Stored items
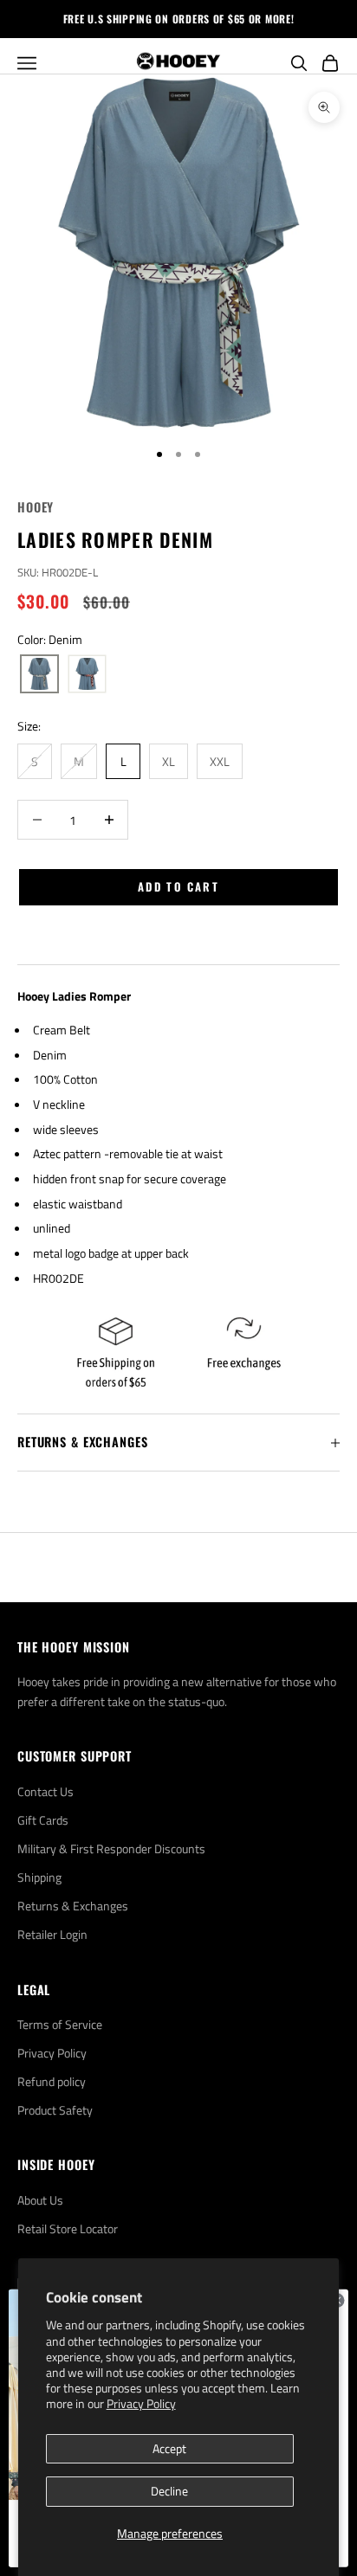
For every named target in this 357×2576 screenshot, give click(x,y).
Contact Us (45, 1791)
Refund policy (51, 2081)
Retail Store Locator (67, 2228)
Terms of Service (59, 2024)
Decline (169, 2491)
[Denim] (39, 674)
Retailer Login (52, 1934)
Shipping (39, 1877)
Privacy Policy (141, 2403)
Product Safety (55, 2110)
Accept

Assignment:
Leave out all images, then reproduce the entries above exactly.

Output for this task:
For every named target in this 357×2576 screenshot, give click(x,y).
Contact Us (45, 1791)
Refund policy (51, 2081)
Retail Store Locator (67, 2228)
Terms of Service (59, 2024)
Decline (169, 2491)
[Denim] (39, 674)
Retailer Login (52, 1934)
Shipping (39, 1877)
Privacy Policy (141, 2403)
Product Safety (55, 2110)
Accept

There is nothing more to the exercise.